▶ [Written request 1]: In the aquarium post, rewrite the paragraph beginning "The "Pareto Principle" (also known as" more briefly, keeping its main facts.
▶ [Written request 2]: Repeat word for word the part of the aquarium post from "The aquarium world" up to and including "among the population.".

▶ [Text extract]:
:::

The smallest of efforts...

The aquarium world is filled with many "rules", guidelines, and suggestions, isn't it? Sort of like life in general, there are time-tested approaches, mindsets, attitudes, and practices which work quite well repeatedly... And, it's funny how various concepts from other aspects of life dovetail so well with what we do as aquarists, isn't it?

Here is one of those concepts that I find so fascinating and applicable to aquariums:

The "Pareto Principle" (also known as "The 80/20 Rule""The Law of the Vital Few", or "The principle of Factor Sparsity") states that, for many events, roughly 80% of the effects come from 20% of the causes. ... This concept was named after named after the Italian economist Vilfredo Pareto, who developed it after studying of the distribution of income and wealth among the population.

It makes total sense, doesn't it?

It's like he antithesis of my generations' Depeche Mode-derived philosophy that "Everything counts in large amounts..."

The "Pareto Principle" applies generically to many different things...including, of course, aquariums!

:::

▶ [Recorded data]:
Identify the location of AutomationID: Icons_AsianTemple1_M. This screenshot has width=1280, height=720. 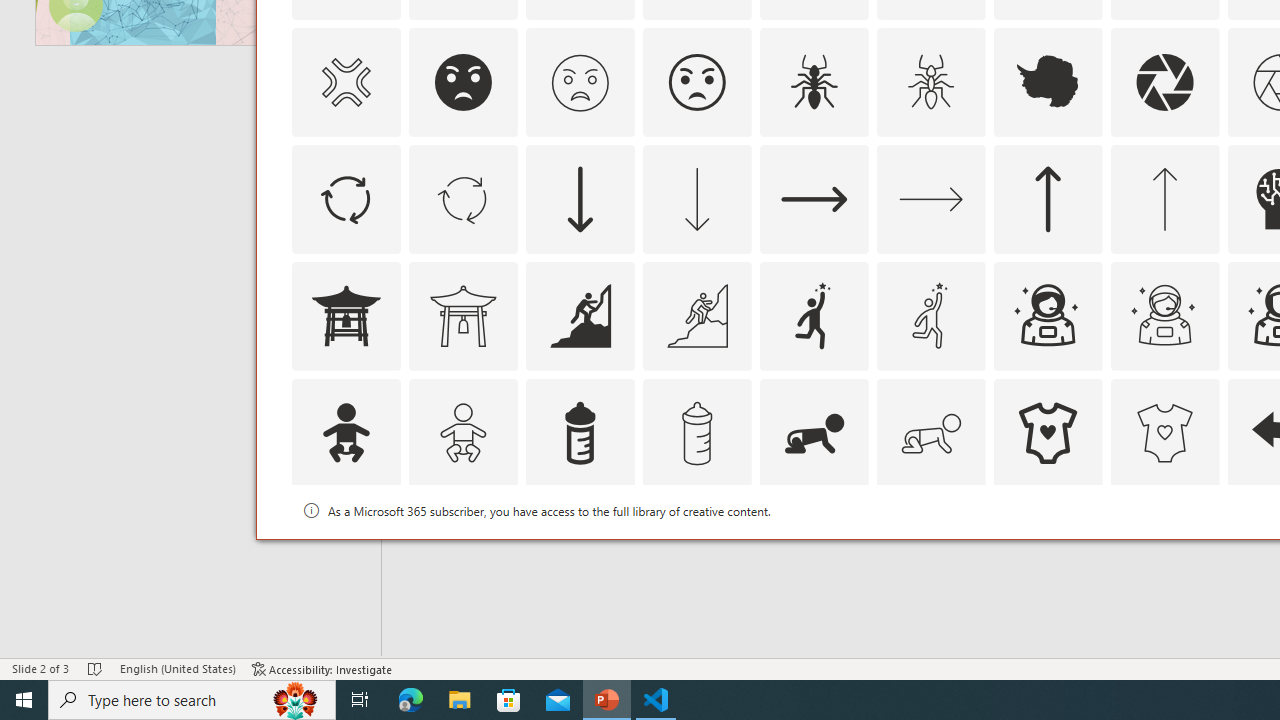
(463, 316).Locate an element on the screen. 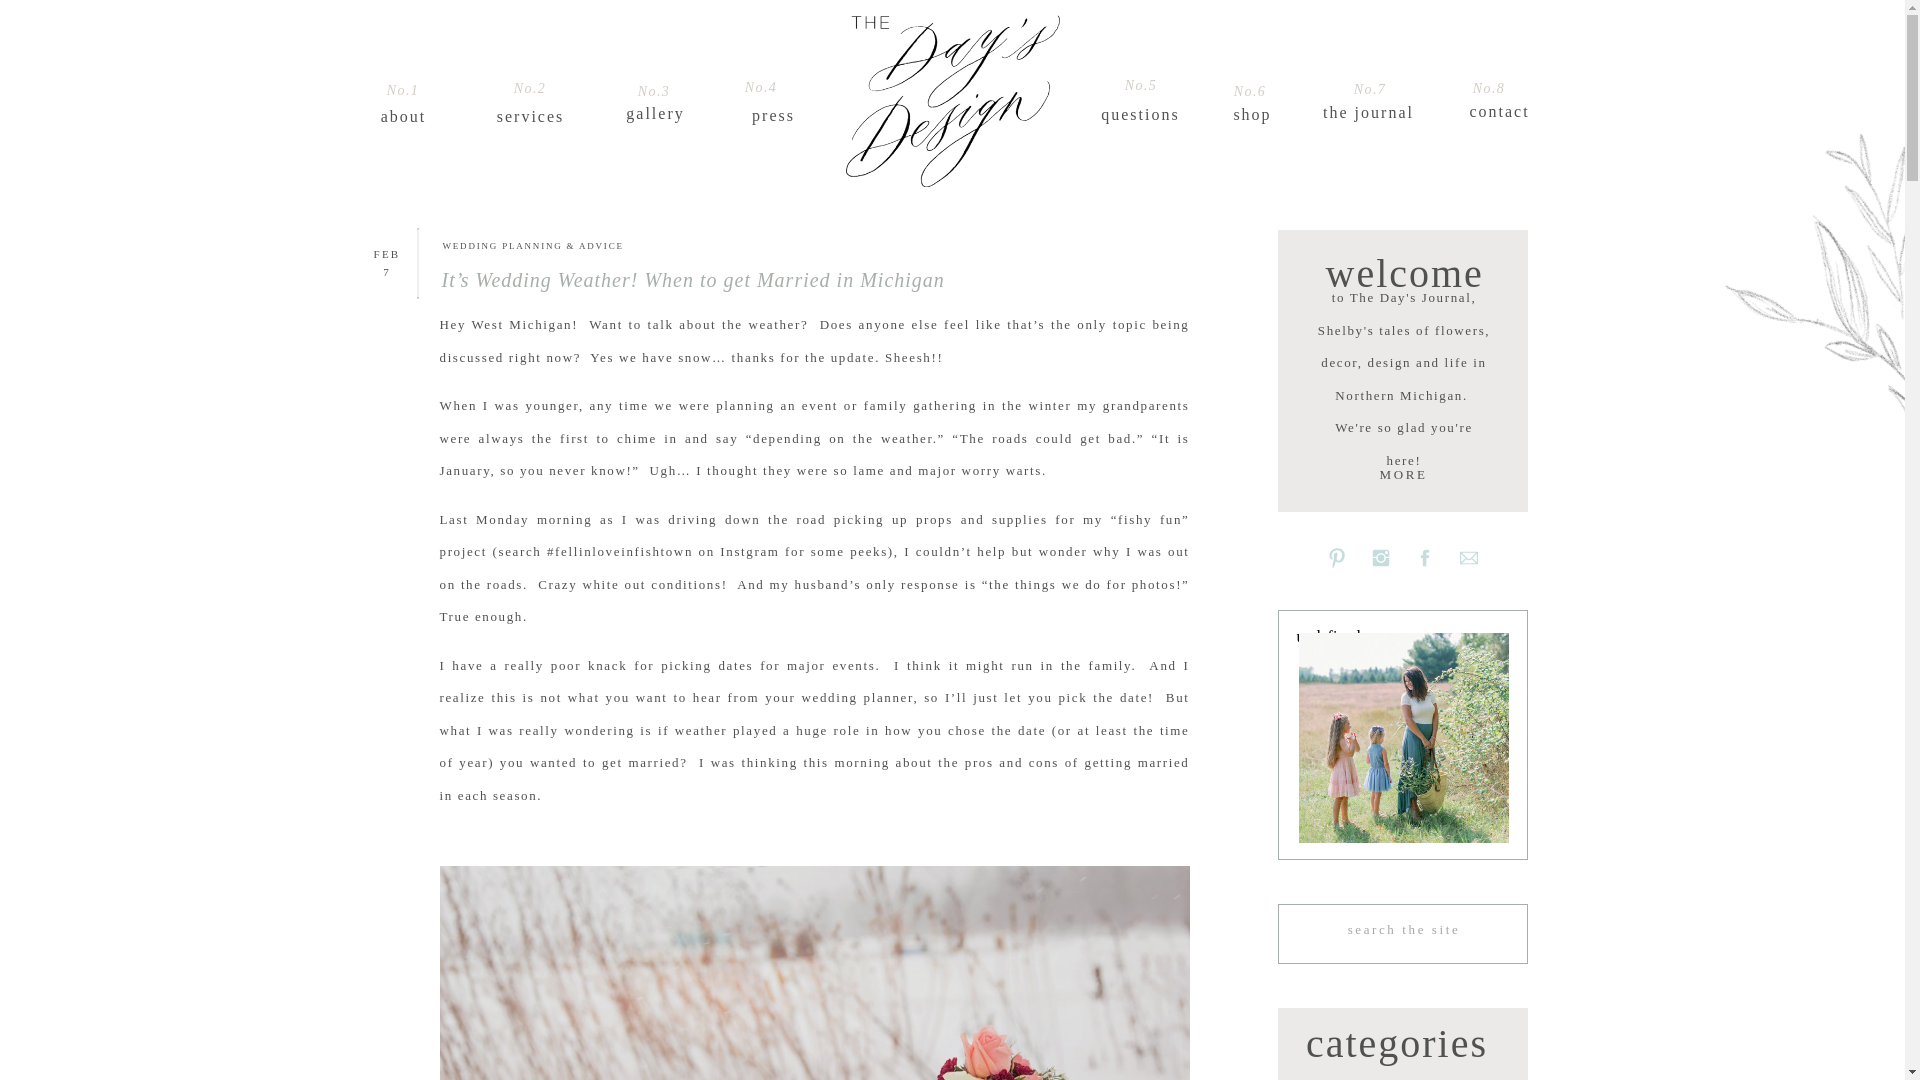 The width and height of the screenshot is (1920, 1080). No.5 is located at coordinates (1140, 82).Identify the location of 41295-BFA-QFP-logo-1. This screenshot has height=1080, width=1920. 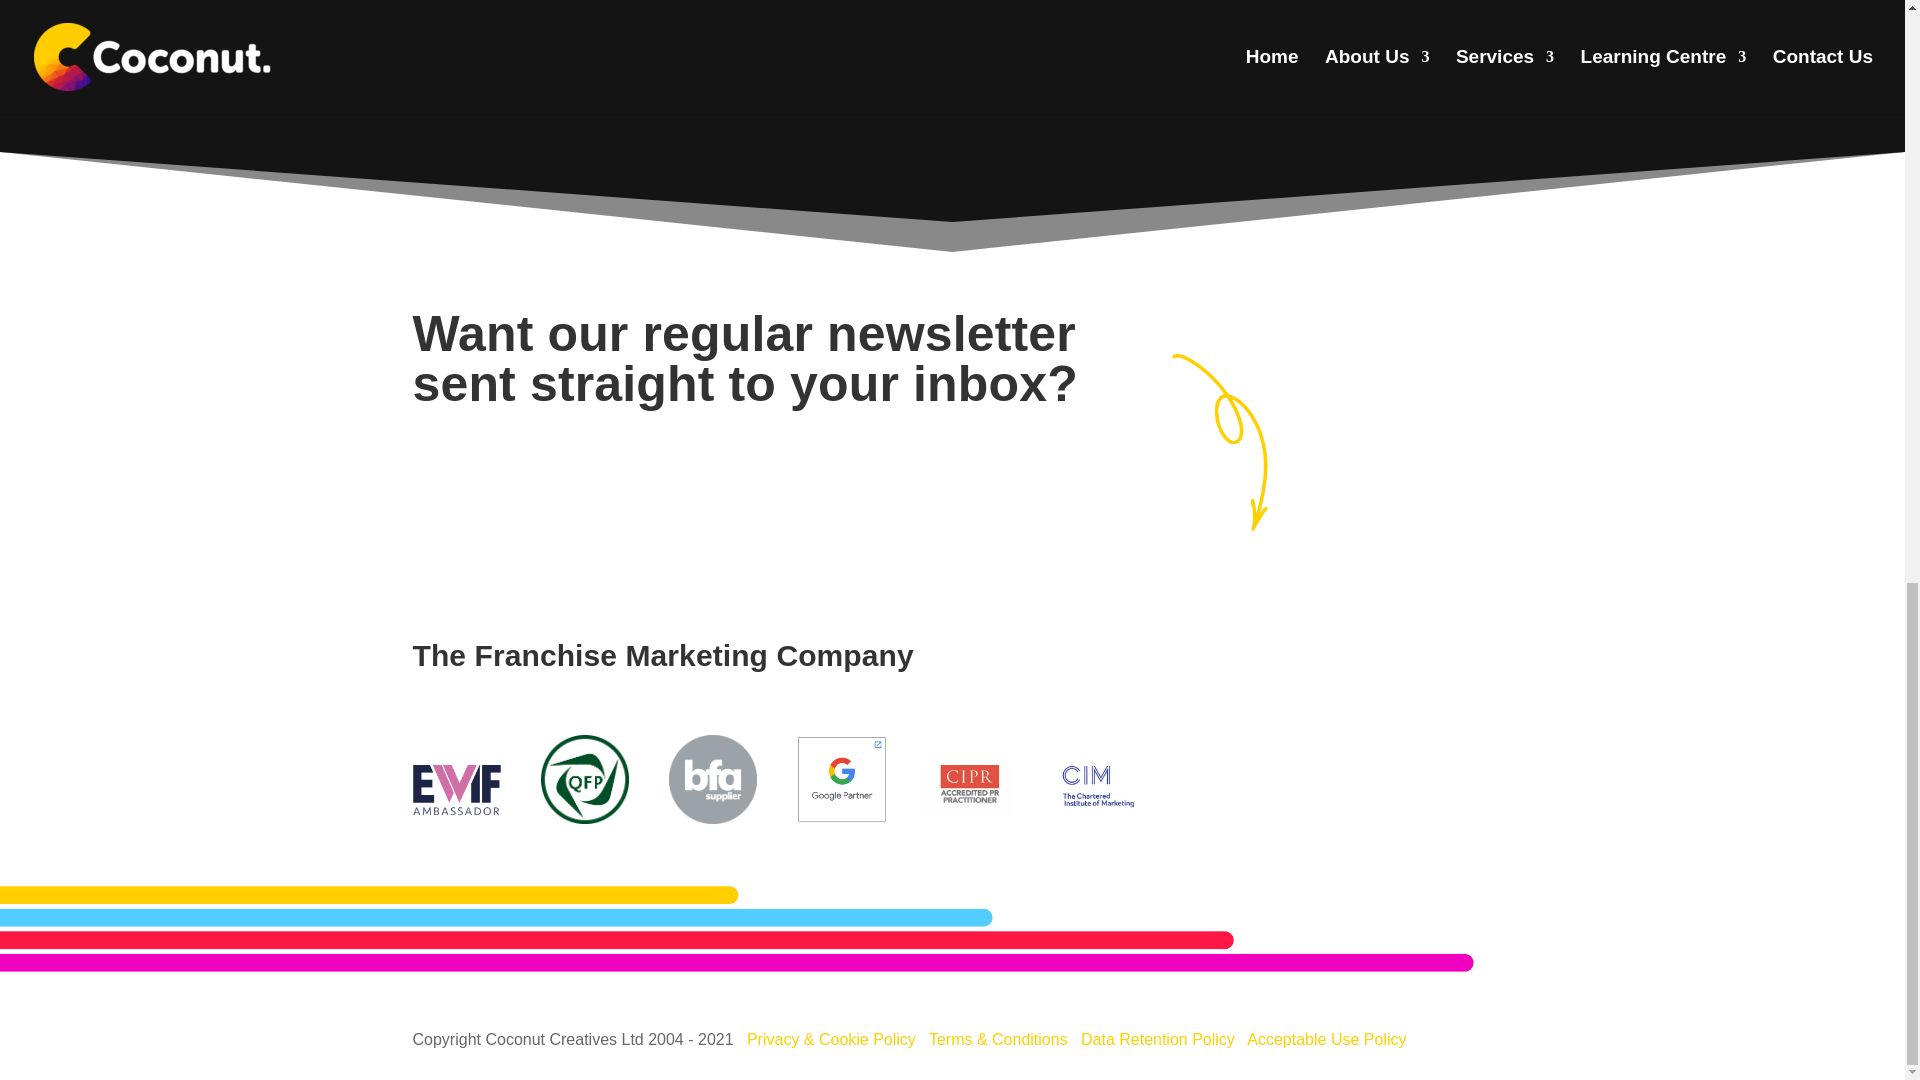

:::

▶ [Full output 1]: The Pareto Principle, also called the 80/20 Rule, the Law of the Vital Few, or the principle of Factor Sparsity, holds that for many events about 80% of the effects come from 20% of the causes. It is named for the Italian economist Vilfredo Pareto, who developed it after studying how income and wealth were distributed among the population.

▶ [Full output 2]:
The aquarium world is filled with many "rules", guidelines, and suggestions, isn't it? Sort of like life in general, there are time-tested approaches, mindsets, attitudes, and practices which work quite well repeatedly... And, it's funny how various concepts from other aspects of life dovetail so well with what we do as aquarists, isn't it?

Here is one of those concepts that I find so fascinating and applicable to aquariums:

The "Pareto Principle" (also known as "The 80/20 Rule""The Law of the Vital Few", or "The principle of Factor Sparsity") states that, for many events, roughly 80% of the effects come from 20% of the causes. ... This concept was named after named after the Italian economist Vilfredo Pareto, who developed it after studying of the distribution of income and wealth among the population.